Design e tradição
Quando comecei a escrever sobre design, o meu tema era o que via à minha volta, o design, as revistas, os livros, o trabalho, os recibos verdes, as conferências. Com o tempo, passei quase por completo para a história do design. Fiz a passagem em parte porque havia procura, encomendas, em parte porque a «actualidade» do design era (e é) uma seca – variações infindas do «design é para os designers», queixumes sobre a Comic Sans, o «problema» dos concursos públicos, a ordem dos designers, etc.
Percebi de imediato que a minha formação de base enquanto designer era muito fraca no que diz respeito à história. As noções de histórias dadas durante o curso eram dispersas, pouco sistemáticas, assentes em relatos anedóticos e histórias pessoais – o que não era de todo estranho, porque a história do design internacional que nos chegava através de livros e revistas era o mesmo. Por comparação com as metodologias de história geral ou da história de arte, a história do design era grosseira e amadora, feita sobretudo para consumo interno da disciplina (repisar os praticantes heróicos, repisar a cronologia aceite do design português, etc.) É uma história isolada, conservadora ao nível dos métodos, cuja grande função é legitimar o design como uma área disciplinar. Para resumir, há tantos chavões na história do design português como nas suas «actualidades».
Tem havido cada vez mais excepções, sobretudo ao nível da academia, mas só raramente passam para os trabalhos de divulgação. Estou-me a lembrar, mais uma vez, do trabalho de Vitor Almeida sobre a institucionalização do design português que apareceu numa história do design que saiu com o Público.
Dentro da história do design, tenho trabalhado sobretudo dentro de uma área que talvez se pudesse descrever como a história do design enquanto disciplina: o seu discurso, as suas instituições, os seus métodos, que são entendidos não como características intemporais mas conceitos que mudam ao longo do tempo, às vezes radicalmente. É uma história não dos objectos ou dos praticantes, mas do próprio design enquanto conceito.

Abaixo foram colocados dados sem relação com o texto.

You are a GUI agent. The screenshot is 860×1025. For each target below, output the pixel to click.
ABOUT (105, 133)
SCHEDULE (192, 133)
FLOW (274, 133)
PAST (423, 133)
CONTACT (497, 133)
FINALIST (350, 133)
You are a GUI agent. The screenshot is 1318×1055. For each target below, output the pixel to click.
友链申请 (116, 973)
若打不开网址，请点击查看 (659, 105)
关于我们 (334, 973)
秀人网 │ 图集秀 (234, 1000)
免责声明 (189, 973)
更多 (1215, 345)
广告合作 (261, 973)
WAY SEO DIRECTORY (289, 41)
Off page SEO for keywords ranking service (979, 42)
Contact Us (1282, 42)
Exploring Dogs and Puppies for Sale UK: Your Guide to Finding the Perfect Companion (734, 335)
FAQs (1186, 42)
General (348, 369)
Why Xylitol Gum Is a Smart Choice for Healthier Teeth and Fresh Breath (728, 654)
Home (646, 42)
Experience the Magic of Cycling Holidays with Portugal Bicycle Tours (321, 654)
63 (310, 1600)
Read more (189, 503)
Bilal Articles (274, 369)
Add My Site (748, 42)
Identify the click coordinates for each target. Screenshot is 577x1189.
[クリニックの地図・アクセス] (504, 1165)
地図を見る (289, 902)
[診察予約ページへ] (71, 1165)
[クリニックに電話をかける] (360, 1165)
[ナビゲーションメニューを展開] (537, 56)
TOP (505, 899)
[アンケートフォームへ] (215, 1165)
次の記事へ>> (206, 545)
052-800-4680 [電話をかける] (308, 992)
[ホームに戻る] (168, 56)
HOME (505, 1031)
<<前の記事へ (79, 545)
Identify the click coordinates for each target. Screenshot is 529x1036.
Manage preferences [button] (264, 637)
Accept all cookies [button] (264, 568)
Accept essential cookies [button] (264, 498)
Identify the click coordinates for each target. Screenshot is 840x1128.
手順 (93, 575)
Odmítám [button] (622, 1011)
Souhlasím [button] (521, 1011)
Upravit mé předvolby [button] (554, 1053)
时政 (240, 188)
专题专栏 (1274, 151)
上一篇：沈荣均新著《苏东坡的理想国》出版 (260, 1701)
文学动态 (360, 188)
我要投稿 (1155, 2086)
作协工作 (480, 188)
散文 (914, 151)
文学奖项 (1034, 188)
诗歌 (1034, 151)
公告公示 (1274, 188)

Neste momento, interessa-me sobretudo o design pré-moderno, uma área bastante negligenciada. Tende-se a confundir a totalidade do design com o seu período moderno que se iniciou entre o fim do Arts & Crafts e o começo da Bauhaus. Porém, há uma história rica mas pouco conhecida da disciplina antes desse tempo. Para ter uma ideia do que ficou esquecido, entre o aparecimento dos primeiros cursos de design em Inglaterra na década de 1830 e a Bauhaus vai quase tanto tempo como o que nos separa do fim dessa escola. Foi um período onde o design funcionou no contexto da revolução industrial, do Império Britânico e da reflexão política, moral e religiosa sobre a sociedade inglesa. Era um design que já assumia características próximas das do design moderno mas com diferenças fundamentais – que tendem a ser desvalorizadas como excentricidades que haveriam de ser eliminadas posteriormente. Uma delas é a ligação entre o design e a tradição histórica – que o modernismo (como o nome indica) procurou eliminar.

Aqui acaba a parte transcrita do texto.